In addition, the oxidized ruthenium film 720 formed by the modification process can be used as a cap film, and the cover film can be suppressed on the wafer during the process of modifying the amorphous ruthenium film 710 into the polysilicon film 730 by heat treatment. The migration of silicon existing at the interface between the tantalum film formed (especially the polycrystalline tantalum film 730 and the oxidized tantalum film 720). Specifically, the surface roughness (RMS) of the polysilicon film 730 exposed by the subsequent removal process described below may be small because the migration of germanium present on the surface layer of the polysilicon film 730 is suppressed.

An example of a process condition in which the wafer 200 is processed within the process chamber 201 can include the following:

Process temperature: greater than or equal to 700 ° C and less than or equal to 950 ° C range

Process pressure: 100 Pa or more and 100,000 Pa or less

Oxygen gas supply flow rate: a range of 4 sccm or more and 10 sccm or less.
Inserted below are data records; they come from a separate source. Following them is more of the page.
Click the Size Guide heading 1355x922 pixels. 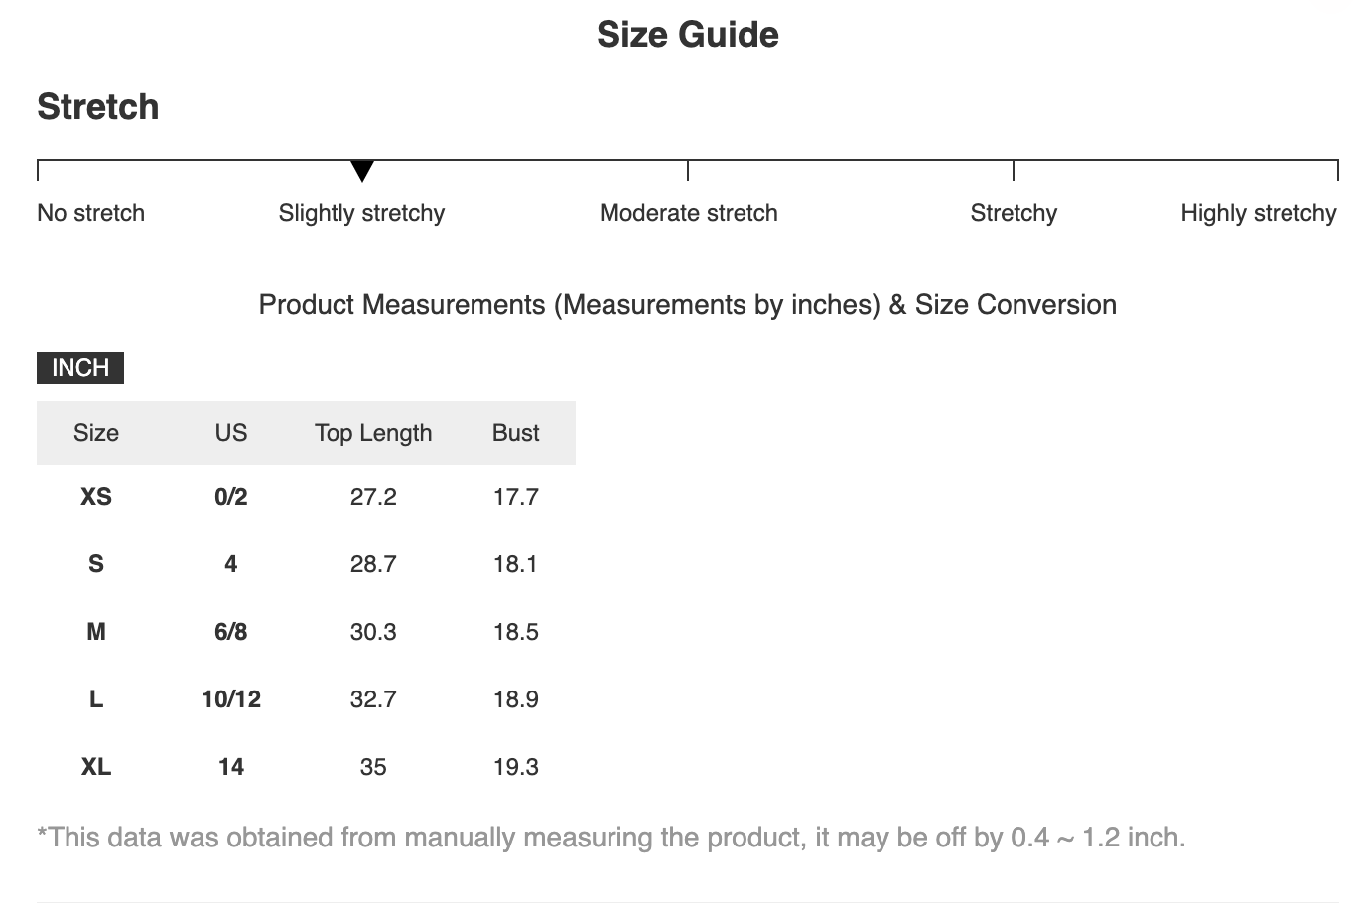(688, 35)
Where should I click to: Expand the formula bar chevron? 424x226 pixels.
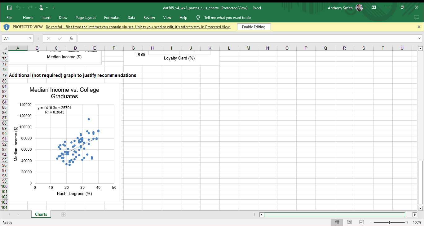pyautogui.click(x=420, y=38)
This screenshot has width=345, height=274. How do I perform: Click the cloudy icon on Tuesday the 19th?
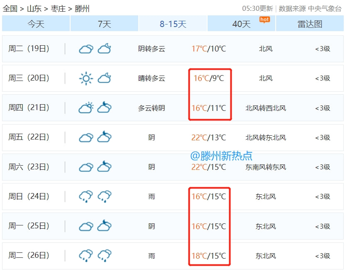click(x=86, y=49)
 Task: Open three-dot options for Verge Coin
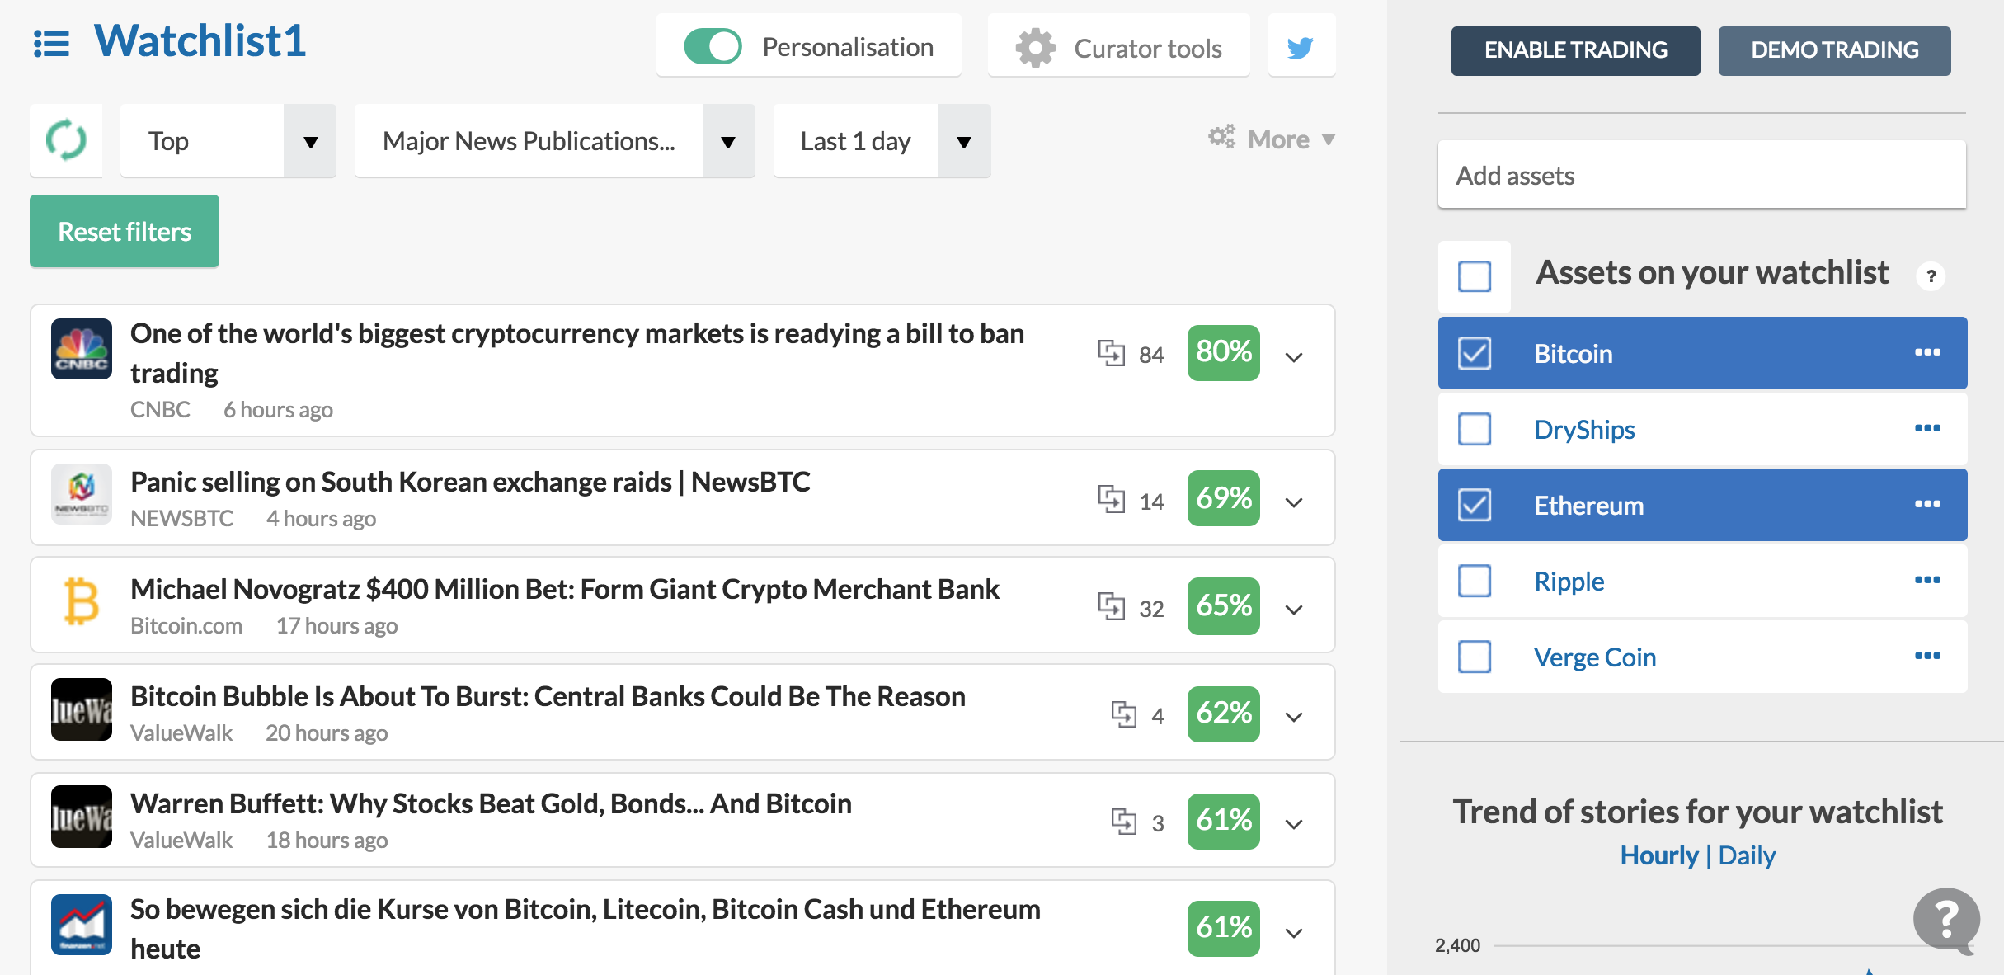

The surface layer of the amorphous germanium film 710 is modified to an oxidized germanium by maintaining the above process conditions at a fixed degree to each of the respective ranges to the oxidized species supplied to the surface layer of the amorphous germanium film 710. The film 720 is simultaneously changed into the polysilicon film 730 by heat treatment.

When the oxidized species is supplied onto the amorphous germanium film 710 (the amorphous germanium film 710 is then subjected to heat treatment, thereby changing to the poly germanium film 730), the oxidized species supplied to the surface layer of the amorphous germanium film 710 is supplied. The surface layer of the amorphous tantalum film 710 is modified to become an oxidized tantalum film 720.

In such a case, the oxidized ruthenium film 720 modified with the oxidized species can serve as a cap film that inhibits the ruthenium film (especially the polysilicon ruthenium) during heat treatment to form the polysilicon ruthenium film 730. The enthalpy that exists at the interface between the membrane 730 and the oxidized ruthenium membrane 720) migrates. Further, since the surface layer of the amorphous germanium film 710 is modified to the oxidized germanium film 720, the poly germanium film 730 can be formed to have a thin thickness. In other words, the process conditions can be controlled, for example, the amount of oxidized species (eg, oxygen gas) supplied in the process, the pressure in the process chamber 201 (process pressure), or temperature (process temperature) )Wait. This allows control of the quality of the oxidized ruthenium film 720 (i.e., the film thickness of the oxidized ruthenium film 720 to be modified), thereby controlling the film thickness of the polysilicon film 730.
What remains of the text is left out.